* Your task
Once the line with "Task: Click the PILED" is found in the entries below, print it and each following line exactly, stopping after the line with "Given: Open the OpenAI connector link"; print nothing else.

▽

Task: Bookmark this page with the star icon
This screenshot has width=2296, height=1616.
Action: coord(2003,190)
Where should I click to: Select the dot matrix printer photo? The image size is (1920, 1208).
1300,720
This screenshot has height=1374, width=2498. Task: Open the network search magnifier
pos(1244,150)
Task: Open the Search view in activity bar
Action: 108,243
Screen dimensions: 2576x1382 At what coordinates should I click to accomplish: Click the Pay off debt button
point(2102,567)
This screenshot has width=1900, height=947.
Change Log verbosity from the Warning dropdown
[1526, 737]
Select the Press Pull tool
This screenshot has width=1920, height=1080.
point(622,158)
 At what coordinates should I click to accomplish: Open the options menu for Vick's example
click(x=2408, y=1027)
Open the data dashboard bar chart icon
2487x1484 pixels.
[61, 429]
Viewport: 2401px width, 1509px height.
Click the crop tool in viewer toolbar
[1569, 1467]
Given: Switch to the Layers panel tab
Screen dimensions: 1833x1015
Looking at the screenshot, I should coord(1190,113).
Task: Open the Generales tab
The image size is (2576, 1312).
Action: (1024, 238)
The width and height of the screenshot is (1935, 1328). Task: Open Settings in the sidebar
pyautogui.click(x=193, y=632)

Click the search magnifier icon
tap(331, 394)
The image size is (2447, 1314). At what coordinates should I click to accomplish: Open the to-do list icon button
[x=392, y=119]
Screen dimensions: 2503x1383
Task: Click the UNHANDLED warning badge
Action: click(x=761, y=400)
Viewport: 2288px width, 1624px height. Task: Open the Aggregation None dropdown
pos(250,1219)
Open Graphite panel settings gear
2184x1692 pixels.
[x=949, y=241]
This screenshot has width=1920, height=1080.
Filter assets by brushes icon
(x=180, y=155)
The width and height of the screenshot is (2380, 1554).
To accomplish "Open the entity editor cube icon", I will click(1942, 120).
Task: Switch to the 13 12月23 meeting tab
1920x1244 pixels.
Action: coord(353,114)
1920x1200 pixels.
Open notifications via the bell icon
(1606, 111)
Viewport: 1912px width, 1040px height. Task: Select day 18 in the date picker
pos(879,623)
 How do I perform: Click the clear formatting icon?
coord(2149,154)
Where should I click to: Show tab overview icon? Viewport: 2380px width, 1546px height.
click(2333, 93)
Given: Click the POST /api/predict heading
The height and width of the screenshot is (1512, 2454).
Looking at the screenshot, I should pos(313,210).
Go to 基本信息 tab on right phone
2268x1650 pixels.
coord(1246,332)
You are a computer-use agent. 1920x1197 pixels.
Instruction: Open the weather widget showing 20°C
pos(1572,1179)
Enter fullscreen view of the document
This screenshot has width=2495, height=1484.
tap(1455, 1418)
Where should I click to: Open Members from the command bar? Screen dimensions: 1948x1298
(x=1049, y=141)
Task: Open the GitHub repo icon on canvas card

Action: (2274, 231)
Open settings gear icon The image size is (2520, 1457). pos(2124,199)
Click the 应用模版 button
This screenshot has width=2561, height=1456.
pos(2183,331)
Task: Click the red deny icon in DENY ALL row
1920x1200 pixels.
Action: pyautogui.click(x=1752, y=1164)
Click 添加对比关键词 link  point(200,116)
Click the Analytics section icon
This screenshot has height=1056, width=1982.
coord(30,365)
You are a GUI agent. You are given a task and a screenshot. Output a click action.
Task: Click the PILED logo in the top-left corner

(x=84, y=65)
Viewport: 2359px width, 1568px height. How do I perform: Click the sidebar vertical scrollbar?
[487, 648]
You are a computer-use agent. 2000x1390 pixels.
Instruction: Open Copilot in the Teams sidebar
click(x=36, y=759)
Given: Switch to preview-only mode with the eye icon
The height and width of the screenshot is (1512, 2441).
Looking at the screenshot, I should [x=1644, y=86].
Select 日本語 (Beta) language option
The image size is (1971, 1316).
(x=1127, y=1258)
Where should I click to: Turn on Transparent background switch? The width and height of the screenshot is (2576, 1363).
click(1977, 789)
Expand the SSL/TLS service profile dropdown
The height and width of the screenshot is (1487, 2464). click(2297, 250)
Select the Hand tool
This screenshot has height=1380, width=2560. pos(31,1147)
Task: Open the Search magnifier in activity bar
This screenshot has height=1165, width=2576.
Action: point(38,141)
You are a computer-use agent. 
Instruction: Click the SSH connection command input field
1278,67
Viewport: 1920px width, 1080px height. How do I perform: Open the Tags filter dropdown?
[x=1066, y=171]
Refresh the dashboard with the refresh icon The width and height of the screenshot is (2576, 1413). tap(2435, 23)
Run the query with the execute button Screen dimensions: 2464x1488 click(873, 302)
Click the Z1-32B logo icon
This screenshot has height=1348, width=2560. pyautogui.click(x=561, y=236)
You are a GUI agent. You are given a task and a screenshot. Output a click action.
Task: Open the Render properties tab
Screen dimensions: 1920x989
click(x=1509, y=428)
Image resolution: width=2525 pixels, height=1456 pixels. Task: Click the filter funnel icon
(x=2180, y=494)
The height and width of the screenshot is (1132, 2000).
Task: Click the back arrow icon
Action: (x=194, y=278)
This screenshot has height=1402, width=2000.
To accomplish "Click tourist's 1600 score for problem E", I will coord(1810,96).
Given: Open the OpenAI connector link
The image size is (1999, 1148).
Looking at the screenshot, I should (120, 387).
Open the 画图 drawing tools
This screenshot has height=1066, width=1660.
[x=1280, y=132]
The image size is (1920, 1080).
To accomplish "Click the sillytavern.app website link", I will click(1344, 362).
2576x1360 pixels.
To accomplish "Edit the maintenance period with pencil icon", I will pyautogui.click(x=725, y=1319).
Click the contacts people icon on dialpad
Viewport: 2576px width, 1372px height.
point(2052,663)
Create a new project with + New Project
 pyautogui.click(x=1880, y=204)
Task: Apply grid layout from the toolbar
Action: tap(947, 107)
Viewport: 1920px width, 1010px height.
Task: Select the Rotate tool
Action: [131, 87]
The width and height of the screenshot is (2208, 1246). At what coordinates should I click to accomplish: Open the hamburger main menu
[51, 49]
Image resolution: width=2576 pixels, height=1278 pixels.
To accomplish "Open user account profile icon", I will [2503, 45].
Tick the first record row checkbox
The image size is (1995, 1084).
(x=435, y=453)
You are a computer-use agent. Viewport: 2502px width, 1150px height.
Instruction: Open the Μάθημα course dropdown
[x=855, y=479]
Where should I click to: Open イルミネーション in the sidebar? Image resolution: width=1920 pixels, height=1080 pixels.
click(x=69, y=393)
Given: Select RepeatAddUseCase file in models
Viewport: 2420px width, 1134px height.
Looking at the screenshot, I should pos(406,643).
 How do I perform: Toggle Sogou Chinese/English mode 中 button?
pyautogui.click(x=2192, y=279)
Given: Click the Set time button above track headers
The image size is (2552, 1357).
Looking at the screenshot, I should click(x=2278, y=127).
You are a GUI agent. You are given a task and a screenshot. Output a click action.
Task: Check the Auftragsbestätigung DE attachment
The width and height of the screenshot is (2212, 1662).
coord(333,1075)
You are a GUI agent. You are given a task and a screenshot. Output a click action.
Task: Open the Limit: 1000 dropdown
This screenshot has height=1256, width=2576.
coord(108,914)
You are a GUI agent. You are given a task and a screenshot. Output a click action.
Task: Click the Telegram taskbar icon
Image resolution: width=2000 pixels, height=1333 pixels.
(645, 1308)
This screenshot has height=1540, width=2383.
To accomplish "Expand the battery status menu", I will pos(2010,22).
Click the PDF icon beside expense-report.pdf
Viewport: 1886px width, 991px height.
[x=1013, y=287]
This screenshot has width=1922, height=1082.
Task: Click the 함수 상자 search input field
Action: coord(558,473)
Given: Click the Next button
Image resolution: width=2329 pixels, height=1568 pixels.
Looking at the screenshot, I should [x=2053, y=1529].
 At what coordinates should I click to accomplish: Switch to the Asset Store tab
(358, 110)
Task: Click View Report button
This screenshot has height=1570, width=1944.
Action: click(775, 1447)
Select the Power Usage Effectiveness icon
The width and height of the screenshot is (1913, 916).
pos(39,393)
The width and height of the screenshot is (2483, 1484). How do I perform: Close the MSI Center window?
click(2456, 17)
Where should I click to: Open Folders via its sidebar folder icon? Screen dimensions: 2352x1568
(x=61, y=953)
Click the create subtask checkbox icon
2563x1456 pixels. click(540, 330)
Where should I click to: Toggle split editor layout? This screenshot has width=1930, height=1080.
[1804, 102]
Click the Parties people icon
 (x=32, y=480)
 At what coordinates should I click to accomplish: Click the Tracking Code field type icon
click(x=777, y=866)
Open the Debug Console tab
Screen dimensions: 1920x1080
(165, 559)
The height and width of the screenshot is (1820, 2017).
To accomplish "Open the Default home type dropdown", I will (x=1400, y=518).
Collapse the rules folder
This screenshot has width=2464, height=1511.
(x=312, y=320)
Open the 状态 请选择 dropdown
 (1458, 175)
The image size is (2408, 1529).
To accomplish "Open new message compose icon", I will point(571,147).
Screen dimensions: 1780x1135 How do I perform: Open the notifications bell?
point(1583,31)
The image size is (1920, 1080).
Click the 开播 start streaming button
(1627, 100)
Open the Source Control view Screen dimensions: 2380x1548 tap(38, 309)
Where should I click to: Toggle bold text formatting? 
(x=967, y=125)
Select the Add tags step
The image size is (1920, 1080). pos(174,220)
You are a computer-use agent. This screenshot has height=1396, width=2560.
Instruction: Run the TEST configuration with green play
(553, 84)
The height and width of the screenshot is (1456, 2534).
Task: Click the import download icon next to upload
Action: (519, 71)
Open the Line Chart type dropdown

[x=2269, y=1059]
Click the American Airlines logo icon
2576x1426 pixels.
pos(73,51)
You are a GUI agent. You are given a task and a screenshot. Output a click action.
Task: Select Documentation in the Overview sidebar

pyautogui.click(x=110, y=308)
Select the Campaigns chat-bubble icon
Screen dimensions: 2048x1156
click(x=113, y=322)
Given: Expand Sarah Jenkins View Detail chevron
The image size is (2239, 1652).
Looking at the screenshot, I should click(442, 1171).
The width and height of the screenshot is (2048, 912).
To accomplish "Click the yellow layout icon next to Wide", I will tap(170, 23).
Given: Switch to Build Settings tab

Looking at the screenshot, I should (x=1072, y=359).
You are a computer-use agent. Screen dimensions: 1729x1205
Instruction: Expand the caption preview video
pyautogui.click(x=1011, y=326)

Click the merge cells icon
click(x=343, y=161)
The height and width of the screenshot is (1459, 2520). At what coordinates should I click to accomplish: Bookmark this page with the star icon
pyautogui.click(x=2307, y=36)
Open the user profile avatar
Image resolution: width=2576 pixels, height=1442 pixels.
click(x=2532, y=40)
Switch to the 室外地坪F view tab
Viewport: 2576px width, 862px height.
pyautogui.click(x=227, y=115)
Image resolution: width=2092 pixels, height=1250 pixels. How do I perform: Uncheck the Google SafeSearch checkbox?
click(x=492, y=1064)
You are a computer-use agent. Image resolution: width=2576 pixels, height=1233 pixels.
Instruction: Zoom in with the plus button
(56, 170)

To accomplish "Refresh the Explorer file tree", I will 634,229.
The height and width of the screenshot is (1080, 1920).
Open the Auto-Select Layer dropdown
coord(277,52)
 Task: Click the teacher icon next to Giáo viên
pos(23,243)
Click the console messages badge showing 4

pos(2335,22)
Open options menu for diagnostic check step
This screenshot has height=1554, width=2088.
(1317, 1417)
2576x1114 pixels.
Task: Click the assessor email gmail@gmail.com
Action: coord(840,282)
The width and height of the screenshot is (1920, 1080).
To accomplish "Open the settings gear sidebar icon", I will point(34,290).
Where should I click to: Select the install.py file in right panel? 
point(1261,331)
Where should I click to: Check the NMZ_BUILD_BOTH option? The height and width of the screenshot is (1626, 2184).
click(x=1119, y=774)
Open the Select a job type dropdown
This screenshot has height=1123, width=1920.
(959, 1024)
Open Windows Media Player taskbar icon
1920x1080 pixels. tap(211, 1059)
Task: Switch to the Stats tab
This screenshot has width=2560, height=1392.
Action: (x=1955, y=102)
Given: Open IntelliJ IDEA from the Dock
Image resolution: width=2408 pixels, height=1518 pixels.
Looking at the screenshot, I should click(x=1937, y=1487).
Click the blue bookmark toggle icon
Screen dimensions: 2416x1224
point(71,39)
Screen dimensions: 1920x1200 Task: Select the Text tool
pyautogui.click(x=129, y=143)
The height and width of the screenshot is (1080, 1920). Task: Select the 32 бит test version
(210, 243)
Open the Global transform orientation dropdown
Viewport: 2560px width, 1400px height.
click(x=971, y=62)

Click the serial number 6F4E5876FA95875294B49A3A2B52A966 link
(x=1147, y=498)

△

* Solution to the exercise
Task: Click the PILED logo in the top-left corner

(x=84, y=65)
Viewport: 2359px width, 1568px height. How do I perform: Click the sidebar vertical scrollbar?
[487, 648]
You are a computer-use agent. 2000x1390 pixels.
Instruction: Open Copilot in the Teams sidebar
click(x=36, y=759)
Given: Switch to preview-only mode with the eye icon
The height and width of the screenshot is (1512, 2441).
Looking at the screenshot, I should [x=1644, y=86].
Select 日本語 (Beta) language option
The image size is (1971, 1316).
(x=1127, y=1258)
Where should I click to: Turn on Transparent background switch? The width and height of the screenshot is (2576, 1363).
click(1977, 789)
Expand the SSL/TLS service profile dropdown
The height and width of the screenshot is (1487, 2464). click(2297, 250)
Select the Hand tool
This screenshot has height=1380, width=2560. pos(31,1147)
Task: Open the Search magnifier in activity bar
This screenshot has height=1165, width=2576.
Action: point(38,141)
You are a computer-use agent. 
Instruction: Click the SSH connection command input field
1278,67
Viewport: 1920px width, 1080px height. How do I perform: Open the Tags filter dropdown?
[x=1066, y=171]
Refresh the dashboard with the refresh icon The width and height of the screenshot is (2576, 1413). tap(2435, 23)
Run the query with the execute button Screen dimensions: 2464x1488 click(873, 302)
Click the Z1-32B logo icon
This screenshot has height=1348, width=2560. pyautogui.click(x=561, y=236)
You are a GUI agent. You are given a task and a screenshot. Output a click action.
Task: Open the Render properties tab
Screen dimensions: 1920x989
click(x=1509, y=428)
Image resolution: width=2525 pixels, height=1456 pixels. Task: Click the filter funnel icon
(x=2180, y=494)
The height and width of the screenshot is (1132, 2000).
Task: Click the back arrow icon
Action: (x=194, y=278)
This screenshot has height=1402, width=2000.
To accomplish "Click tourist's 1600 score for problem E", I will coord(1810,96).
Given: Open the OpenAI connector link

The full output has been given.